Concept car préfigurant la nouvelle Alpine, en marge du Grand Prix de Monaco de Formule Un 2012. La future voiture de sport Alpine du groupe Renault sera lancée fin 2016 et devrait être commercialisée en Europe et sur les principaux marchés émergents l'année suivante. /Photo d'archives/REUTERS/Olivier Anrigo

PARIS (Reuters) - La future voiture de sport Alpine du groupe Renault sera lancée fin 2016 et devrait être commercialisée en Europe et dans les principaux marchés émergents l‘année suivante, a déclaré mercredi le PDG d‘Alpine, Bernard Ollivier, dans une interview à Reuters.

Le véhicule, une berlinette légère avec moteur à l‘arrière et finitions haut de gamme, consacrera la relance d‘une marque qui fête ses 60 ans cette année mais dont la production s‘est arrêtée en 1995.

Fabriquée dans l‘usine Renault de Dieppe (Seine-Maritime), elle sera également commercialisée en Chine, au Japon, en Amérique latine et dans les pays du Golfe d‘ici à la fin de 2017, en nombre relativement limité.

“L‘ordre de grandeur, en moyenne, sera un volume autour de 3.000 voitures (par an), avec un pic, au début, autour de 5.000 grâce à l‘effet de nouveauté”, a déclaré Bernard Ollivier en marge du Festival automobile international à Paris.

Parmi les concept cars présentés au festival, Alpine a dévoilé un véhicule ultrasportif ne préfigurant pas la voiture de série mais adressant plusieurs clins d‘oeil à ses célèbres devancières.
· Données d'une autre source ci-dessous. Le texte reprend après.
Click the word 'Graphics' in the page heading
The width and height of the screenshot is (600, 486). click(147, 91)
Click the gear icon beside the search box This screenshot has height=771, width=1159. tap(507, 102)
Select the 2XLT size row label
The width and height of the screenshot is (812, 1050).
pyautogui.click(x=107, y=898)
Le bolide, conçu pour le jeu vidéo “Gran Turismo”, reprend notamment le dessin des antibrouillards de l‘A110, championne du monde des rallyes en 1973.

PAS UNE VOITURE RETRO

Les artisans de la relance d‘Alpine, actuellement à pied d‘oeuvre au Technocentre Renault de Guyancourt (Yvelines) et à Dieppe, la plus petite des usines du constructeur, doivent jongler entre la nostalgie qui entoure Alpine et les exigences de modernité d‘une nouvelle clientèle située surtout hors d‘Europe.

“Il n‘est pas facile de relancer une marque parce qu‘il faut faire d‘un coup un grand saut dans le temps pour arriver à aujourd‘hui”, souligne Bernard Ollivier.
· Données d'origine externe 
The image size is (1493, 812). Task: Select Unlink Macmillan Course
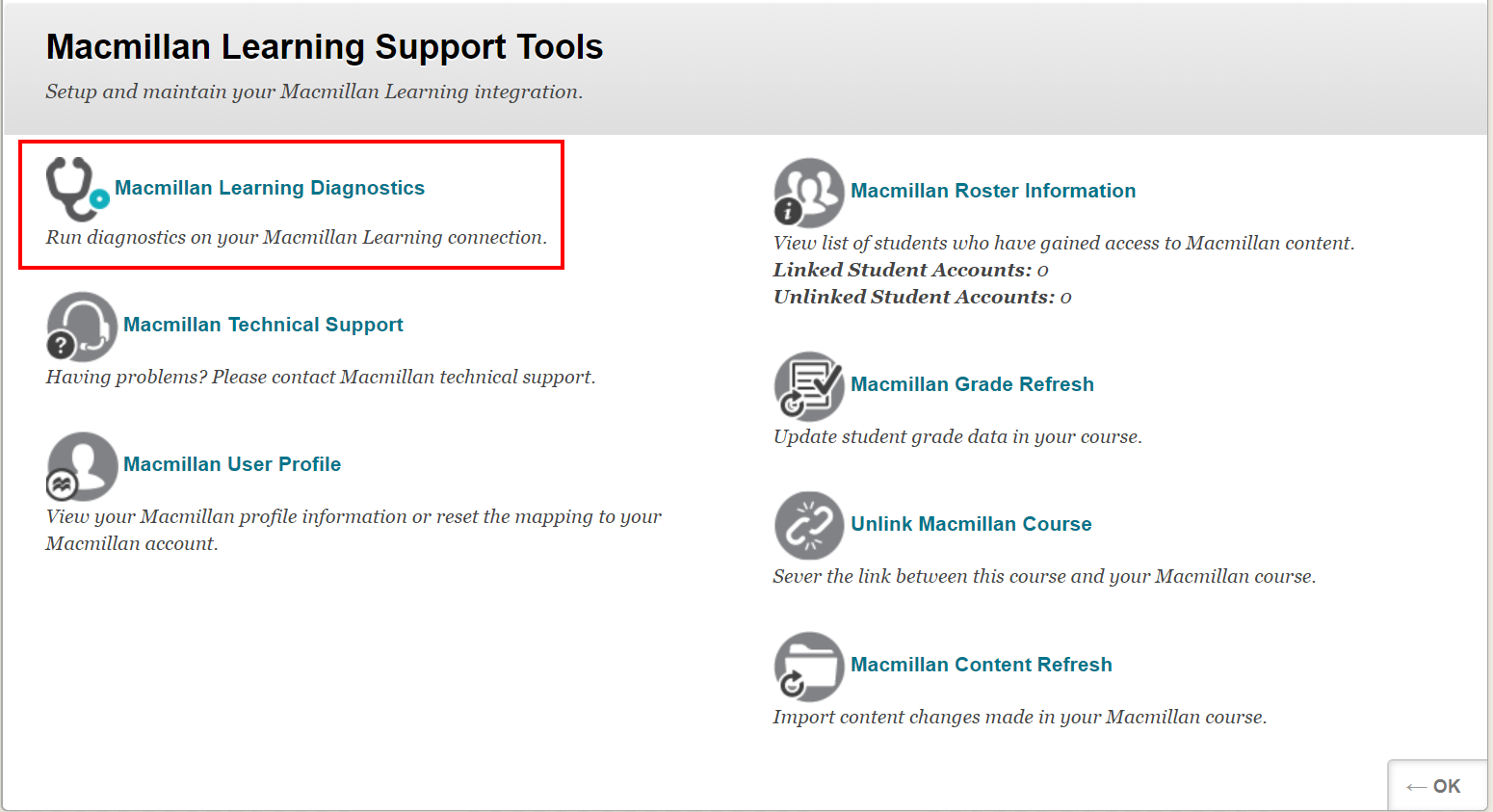click(x=971, y=524)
“Nous avons des amoureux passionnés de cette marque (...) mais la clientèle d‘aujourd‘hui, quand elle mettra 50.000 euros minimum pour acheter notre voiture, elle attend des choses modernes en termes de technologie, de qualité, elle n‘attend pas du rétro.”

Le site de Dieppe, qui produit actuellement la version sportive de la Clio 4, assemblera aussi une partie des Autolib du groupe Bolloré à compter du second semestre.

Si le design final de l‘Alpine de série est un secret jalousement gardé, la marque jouera résolument la carte de l‘élégance et du luxe à la française avec par exemple un style moins italien que l‘Alfa 4c et une plus grande agilité à faible vitesse que la Porsche Cayman, deux références face auxquelles elle tentera de se distinguer.

Relancé par Carlos Tavares avant qu‘il quitte Renault pour prendre la tête de PSA Peugeot Citroën, le projet Alpine a été porté pendant deux ans au sein d‘une coentreprise avec Caterham. En juin dernier, Renault a racheté la participation de son partenaire britannique et est monté à 100% dans le projet.

Alpine cultivera toutefois sa différence avec les deux autres marques du constructeur - et l‘image plus familiale de Renault ou plus low cost de Dacia. La future voiture n‘arborera ainsi comme logo que le “A fléché” d‘Alpine, et non plus le losange de Renault que l‘on trouvait sur le capot de l‘A110.